Exercise requirements: The answer must be a single number: how many lines in the entries hold the string "sidebar".

Saved data entries:
::::

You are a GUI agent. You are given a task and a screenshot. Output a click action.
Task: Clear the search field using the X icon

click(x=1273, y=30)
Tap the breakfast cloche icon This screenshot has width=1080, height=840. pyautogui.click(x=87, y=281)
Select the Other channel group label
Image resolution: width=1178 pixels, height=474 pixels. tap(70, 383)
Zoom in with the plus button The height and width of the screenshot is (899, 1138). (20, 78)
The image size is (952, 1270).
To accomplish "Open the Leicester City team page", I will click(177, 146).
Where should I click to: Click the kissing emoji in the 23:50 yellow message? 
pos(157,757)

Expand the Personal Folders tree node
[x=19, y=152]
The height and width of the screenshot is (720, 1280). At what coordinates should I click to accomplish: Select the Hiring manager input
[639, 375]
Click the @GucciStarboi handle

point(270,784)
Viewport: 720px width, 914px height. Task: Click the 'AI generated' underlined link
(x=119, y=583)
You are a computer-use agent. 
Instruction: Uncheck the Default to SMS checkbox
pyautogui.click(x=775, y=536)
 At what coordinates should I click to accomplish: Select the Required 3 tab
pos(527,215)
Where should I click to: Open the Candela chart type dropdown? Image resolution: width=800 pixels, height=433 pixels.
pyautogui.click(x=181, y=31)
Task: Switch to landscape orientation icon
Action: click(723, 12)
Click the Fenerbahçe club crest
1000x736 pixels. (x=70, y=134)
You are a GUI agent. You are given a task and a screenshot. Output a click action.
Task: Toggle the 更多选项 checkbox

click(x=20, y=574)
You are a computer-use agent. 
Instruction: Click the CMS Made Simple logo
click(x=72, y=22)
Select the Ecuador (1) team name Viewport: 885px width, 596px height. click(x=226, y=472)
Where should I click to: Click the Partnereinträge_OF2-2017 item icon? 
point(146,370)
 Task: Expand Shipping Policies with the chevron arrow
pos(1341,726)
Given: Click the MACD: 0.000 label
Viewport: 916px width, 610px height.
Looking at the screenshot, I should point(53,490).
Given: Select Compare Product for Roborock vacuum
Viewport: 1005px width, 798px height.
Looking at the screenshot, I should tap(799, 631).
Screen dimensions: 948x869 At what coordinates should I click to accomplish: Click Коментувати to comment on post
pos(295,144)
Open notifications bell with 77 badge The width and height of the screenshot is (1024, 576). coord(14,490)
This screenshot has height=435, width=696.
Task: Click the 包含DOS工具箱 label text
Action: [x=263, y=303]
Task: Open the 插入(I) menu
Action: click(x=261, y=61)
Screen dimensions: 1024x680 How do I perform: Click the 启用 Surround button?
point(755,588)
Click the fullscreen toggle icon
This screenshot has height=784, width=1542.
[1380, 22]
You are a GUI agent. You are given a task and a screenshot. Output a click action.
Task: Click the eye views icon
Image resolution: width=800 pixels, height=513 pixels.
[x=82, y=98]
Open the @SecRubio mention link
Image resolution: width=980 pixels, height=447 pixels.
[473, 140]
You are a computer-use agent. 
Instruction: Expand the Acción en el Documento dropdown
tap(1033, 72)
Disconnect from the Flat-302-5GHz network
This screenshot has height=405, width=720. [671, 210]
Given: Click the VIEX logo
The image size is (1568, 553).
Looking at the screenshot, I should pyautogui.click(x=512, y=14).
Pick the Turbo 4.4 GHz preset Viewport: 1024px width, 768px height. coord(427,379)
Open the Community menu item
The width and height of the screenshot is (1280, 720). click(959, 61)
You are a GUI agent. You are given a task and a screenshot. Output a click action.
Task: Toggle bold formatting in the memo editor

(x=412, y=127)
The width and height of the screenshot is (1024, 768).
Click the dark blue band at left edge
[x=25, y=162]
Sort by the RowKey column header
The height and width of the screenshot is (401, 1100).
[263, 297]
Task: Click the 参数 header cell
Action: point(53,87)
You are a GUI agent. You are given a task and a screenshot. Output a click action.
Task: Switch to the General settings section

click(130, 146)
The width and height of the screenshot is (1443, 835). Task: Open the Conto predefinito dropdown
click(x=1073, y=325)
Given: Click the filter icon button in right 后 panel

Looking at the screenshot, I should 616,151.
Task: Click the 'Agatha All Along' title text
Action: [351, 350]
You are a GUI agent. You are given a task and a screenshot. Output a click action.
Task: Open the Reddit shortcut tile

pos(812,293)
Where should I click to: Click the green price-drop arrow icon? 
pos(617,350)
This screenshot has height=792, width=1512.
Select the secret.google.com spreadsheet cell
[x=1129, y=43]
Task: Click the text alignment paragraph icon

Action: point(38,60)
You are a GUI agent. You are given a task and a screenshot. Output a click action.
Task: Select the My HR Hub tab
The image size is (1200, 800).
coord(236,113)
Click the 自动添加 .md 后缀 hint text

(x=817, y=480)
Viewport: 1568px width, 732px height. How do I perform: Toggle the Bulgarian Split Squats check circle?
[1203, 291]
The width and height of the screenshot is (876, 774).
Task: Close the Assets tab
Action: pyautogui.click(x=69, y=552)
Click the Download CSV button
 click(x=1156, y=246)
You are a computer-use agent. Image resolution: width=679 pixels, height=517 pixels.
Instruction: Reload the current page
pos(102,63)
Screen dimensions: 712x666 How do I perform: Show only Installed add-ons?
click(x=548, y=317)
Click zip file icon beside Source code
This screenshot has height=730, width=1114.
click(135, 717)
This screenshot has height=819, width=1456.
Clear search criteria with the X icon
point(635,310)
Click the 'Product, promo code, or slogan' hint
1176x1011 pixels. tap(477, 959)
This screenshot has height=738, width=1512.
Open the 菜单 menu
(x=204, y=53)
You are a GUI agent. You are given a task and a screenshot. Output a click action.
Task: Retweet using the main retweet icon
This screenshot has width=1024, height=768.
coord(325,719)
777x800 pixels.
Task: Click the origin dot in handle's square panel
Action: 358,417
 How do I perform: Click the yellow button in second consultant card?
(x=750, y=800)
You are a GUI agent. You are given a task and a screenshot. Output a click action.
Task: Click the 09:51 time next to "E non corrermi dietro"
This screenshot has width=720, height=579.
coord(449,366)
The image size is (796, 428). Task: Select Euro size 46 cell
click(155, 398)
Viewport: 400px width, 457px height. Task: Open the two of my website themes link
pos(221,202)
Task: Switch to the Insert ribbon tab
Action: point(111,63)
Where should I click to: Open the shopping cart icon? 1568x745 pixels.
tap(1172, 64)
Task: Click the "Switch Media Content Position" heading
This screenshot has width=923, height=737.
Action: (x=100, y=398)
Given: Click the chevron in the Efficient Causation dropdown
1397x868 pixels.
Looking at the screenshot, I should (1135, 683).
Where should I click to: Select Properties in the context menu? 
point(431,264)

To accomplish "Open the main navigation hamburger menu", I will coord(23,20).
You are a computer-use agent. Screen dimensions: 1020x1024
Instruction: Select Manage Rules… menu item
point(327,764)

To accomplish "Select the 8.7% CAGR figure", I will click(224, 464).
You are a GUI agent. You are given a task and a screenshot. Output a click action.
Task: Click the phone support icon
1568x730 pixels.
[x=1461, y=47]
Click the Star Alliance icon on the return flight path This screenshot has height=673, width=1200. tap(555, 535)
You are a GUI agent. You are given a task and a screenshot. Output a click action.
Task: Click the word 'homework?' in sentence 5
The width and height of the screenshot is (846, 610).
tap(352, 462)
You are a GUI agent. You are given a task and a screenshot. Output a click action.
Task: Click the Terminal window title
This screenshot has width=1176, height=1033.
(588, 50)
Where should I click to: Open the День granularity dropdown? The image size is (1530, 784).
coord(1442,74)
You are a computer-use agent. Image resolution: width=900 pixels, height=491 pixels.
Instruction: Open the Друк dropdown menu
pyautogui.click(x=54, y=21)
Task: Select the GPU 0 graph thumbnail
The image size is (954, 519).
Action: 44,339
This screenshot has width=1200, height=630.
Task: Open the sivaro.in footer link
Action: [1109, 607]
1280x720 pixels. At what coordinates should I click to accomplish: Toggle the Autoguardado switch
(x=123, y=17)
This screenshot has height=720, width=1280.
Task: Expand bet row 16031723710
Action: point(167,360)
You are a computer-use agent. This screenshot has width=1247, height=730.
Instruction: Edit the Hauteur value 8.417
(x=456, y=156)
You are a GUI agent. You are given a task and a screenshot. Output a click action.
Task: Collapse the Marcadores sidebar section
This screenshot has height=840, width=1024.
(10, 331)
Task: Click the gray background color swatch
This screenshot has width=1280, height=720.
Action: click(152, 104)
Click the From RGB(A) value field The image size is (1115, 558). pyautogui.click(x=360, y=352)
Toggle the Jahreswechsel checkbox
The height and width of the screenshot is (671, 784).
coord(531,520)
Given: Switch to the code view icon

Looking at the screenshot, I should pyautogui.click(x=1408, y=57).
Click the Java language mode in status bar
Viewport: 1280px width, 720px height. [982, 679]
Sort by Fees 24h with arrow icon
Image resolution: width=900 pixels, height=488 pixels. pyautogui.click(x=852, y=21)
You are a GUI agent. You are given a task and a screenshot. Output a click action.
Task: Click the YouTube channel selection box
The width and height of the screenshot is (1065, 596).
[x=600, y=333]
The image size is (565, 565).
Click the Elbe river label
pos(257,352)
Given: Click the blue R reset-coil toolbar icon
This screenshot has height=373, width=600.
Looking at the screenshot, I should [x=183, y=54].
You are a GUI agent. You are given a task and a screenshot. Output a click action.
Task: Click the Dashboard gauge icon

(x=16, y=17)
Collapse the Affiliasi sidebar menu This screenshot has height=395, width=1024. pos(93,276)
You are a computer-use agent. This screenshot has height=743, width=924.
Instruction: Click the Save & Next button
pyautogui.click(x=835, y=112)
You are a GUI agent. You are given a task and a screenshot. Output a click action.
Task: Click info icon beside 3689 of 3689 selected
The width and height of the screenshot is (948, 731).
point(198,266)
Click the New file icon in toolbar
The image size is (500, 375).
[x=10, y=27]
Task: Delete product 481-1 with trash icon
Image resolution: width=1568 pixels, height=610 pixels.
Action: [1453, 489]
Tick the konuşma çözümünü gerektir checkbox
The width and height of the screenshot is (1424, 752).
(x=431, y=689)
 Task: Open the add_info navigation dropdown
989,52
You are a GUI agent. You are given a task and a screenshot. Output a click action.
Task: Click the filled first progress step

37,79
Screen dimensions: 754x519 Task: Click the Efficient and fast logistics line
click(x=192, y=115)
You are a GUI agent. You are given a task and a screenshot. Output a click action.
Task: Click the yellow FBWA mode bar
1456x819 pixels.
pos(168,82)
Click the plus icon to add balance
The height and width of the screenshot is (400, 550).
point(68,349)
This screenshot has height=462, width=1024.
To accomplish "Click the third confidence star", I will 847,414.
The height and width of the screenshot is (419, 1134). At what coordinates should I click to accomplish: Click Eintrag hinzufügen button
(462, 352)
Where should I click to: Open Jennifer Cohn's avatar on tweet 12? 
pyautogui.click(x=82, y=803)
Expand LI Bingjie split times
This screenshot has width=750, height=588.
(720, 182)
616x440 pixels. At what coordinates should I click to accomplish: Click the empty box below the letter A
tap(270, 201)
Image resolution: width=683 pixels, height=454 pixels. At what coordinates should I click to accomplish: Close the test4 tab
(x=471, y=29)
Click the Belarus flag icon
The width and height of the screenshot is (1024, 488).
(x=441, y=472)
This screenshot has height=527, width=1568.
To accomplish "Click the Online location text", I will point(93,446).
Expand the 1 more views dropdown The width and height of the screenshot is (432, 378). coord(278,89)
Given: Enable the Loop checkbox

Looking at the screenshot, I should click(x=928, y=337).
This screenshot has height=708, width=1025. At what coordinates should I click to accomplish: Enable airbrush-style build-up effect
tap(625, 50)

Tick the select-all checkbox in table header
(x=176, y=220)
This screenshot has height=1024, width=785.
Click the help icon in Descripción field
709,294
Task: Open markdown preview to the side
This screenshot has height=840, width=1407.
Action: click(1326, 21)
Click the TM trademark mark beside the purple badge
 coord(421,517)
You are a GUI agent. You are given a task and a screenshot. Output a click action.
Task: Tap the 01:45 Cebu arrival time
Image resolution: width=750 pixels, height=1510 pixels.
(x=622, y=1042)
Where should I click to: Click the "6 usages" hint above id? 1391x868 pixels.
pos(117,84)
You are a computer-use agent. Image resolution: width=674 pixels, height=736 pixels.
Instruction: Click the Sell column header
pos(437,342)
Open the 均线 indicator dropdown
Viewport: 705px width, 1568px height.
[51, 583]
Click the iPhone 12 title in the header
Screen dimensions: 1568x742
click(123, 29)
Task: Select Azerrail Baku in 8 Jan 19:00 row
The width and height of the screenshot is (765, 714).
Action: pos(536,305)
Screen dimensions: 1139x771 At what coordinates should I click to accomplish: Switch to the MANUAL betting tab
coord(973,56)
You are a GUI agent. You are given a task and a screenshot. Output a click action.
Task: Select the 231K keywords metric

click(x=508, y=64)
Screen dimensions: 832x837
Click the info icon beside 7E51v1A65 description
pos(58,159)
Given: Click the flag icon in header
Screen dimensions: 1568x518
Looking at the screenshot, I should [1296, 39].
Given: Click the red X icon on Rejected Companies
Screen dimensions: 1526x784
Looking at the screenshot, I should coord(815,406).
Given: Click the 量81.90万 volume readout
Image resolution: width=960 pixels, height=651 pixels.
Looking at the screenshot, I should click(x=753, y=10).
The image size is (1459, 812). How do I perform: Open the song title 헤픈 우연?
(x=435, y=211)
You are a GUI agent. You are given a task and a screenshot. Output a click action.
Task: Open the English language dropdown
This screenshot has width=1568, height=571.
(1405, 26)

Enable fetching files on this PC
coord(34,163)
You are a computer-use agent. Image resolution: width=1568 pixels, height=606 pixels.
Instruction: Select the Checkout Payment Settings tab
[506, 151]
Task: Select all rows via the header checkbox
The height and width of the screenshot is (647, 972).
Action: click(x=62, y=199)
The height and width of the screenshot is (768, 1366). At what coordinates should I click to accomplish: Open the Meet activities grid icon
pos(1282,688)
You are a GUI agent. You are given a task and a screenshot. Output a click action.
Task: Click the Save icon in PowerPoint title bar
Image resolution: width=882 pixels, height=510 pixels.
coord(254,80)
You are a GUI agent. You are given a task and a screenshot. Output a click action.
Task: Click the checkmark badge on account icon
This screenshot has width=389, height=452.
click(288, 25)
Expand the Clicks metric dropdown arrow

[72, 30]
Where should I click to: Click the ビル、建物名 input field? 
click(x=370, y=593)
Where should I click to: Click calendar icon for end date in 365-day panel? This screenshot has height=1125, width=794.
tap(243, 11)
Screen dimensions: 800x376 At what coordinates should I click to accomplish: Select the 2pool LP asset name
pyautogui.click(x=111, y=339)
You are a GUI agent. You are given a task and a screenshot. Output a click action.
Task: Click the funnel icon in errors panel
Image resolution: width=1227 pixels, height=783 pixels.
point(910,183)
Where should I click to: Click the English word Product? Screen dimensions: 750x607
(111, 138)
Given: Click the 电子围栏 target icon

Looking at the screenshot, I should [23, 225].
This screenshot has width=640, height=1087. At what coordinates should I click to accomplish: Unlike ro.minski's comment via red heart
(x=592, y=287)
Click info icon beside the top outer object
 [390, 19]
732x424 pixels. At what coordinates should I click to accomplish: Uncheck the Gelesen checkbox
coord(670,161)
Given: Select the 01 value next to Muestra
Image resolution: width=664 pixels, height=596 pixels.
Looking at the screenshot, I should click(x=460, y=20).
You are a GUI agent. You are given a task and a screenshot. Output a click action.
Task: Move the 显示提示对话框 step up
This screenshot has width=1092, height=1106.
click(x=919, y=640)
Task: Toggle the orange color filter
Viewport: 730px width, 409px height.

::::

Exercise solution: 2